Rachele Guidi’yle nişanlandı (1915’te evlendiler), sosyalist gazete La lotta di classe’nin yönetmeni oldu; Georges Sorel ve onun Reflexions sur la violence (Şiddet üstüne düşünceler) adlı kitabını keşfetti ve Libya savaşı'na (1911-12) karşı kampanya yürüttü. Düzenlediği bir grev yüzünden hapis cezasına çarptırıldı ve hapishanede özyaşamöyküsünü yazdı. 1912’de günlük sosyalist gazete Avanti'y'ı yönetmesi için Milano'ya çağırıldı.
1914’te Mussolini, önce İtalya'nın tarafsız kalması için mücadele etti, ama ekimden sonra savaşa katılmayı destekleyen yazılar yazmaya başladı, bu yüzden sosyalist liderlerle arası açıldı ve Avanti'rim yönetiminden alındı. Bunun üzerine, özellikle Fransızlar’ın mali desteğiyle il Popolo d’italia adlı gazeteyi kurdu. Fransa’nın paralı hizmetinde olmakla suçlanarak sosyalist partiden atıldı. 1915’te er olarak silah altına alınıp cepheye gönderildi ve ağır bir yara aldı. 1917'de çürüğe çıkarıldı, yeniden gazetesinin başına geçti ve yurtseverliği yücelten yazılar yazdı. 23 mart 1919'da, yandaşlarını özellikle eski muhariplerden ve savaş sonrasında umduğunu bulamayan kişilerden toplayan Savaş Fascioları'nı kurdu. Programında, Gabriele D'Annunzio'dan aktarma cümlelerle bazı cumhuriyetçi görüşleri demagojik bir sosyalizm ve aşırı bir milliyetçilikle birleştiriyordu.

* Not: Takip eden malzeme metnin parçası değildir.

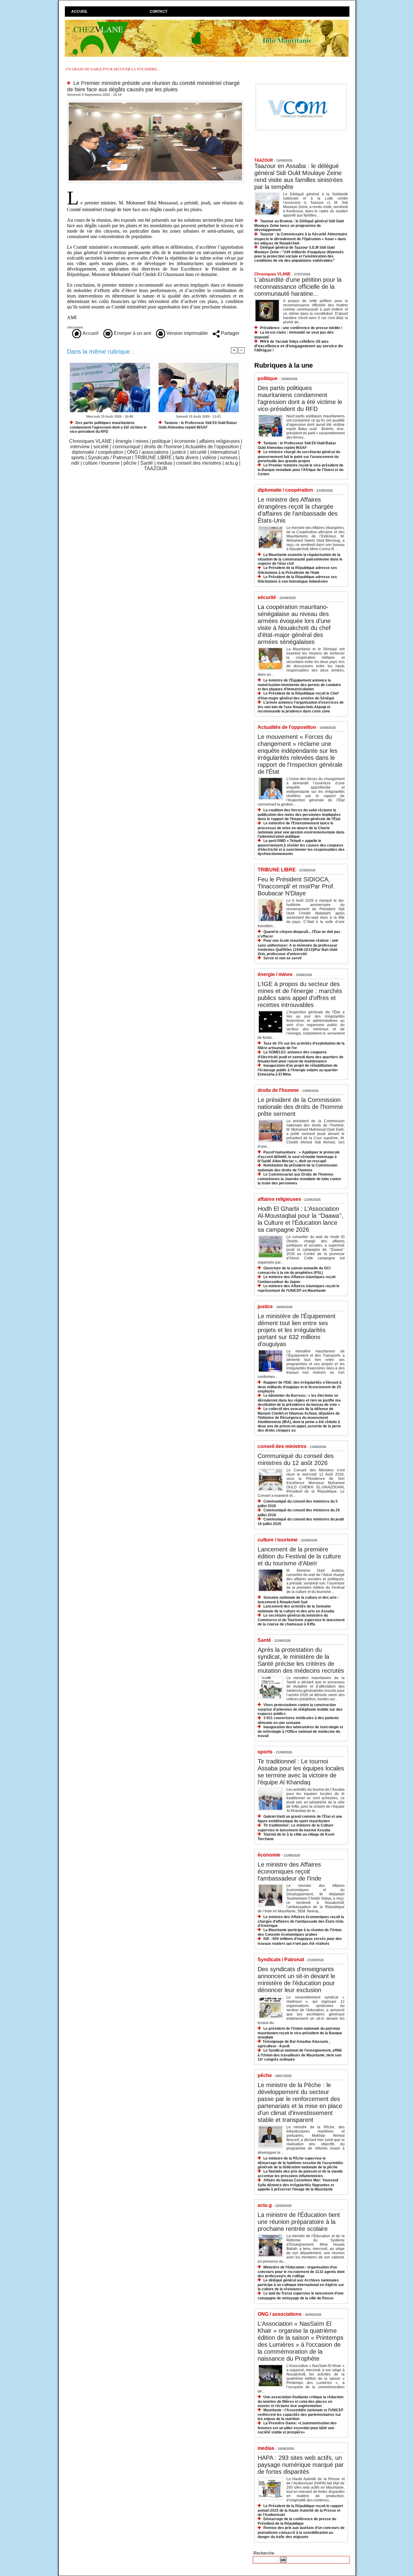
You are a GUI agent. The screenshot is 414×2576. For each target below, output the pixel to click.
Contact (158, 11)
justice (179, 452)
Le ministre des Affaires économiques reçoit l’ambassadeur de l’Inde (289, 1871)
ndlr (75, 463)
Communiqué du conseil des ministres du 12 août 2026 (296, 1459)
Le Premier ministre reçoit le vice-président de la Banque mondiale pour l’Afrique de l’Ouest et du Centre (300, 469)
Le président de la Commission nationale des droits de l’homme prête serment (300, 1106)
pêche (130, 463)
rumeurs (229, 457)
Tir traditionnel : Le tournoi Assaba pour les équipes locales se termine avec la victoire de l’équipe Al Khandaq (301, 1772)
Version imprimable (186, 333)
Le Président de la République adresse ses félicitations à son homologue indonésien (297, 579)
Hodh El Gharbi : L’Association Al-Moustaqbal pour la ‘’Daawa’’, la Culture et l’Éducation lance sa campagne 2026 (300, 1219)
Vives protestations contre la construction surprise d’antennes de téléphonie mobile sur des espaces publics (300, 1709)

Kasım 1919 seçimlerinde, Milano’dan aday olan Mussolini, ağır bir yenilgiye uğradı. Bunun üzerine, Fasciolar, özellikle aşırı solu ve sosyalistleri hedef alan bir şiddet eylemine başvurmayı kararlaştırdılar. Kasım 1921'de, sendikal örgüte sahip gerçek bir siyasal parti oluşturdular ve hükümet istikrarsızlığını kendi çıkarlarına kullanmaya başladılar. 1921 seçimlerinde Milano'dan milletvekili seçilen Mussolini, çok geçmeden, iktidarın kendisine verilmesini ister oldu; partisi, 1922’de, üye sayısını iki katına (720 000) çıkardı. Ağustos 1922’de, aşırı sol tarafından çıkarılan bir grevi kırdı ve Roma üzerine bir yürüyüş düzenledi (28 ekim). Kral Vittorio Emanuele III bu güç gösterisini onaylayarak hükümetin yönetimini Mussolini'ye bıraktı, Meclis de 25 kasım 1922’de, kendisine tam yetki verdi. Mussolini hemen (1923) yeni bir seçim kanunu çıkarttı ve böylece nisan 1924 seçimlerinde Meclis te faşist bir çoğunluk elde etti.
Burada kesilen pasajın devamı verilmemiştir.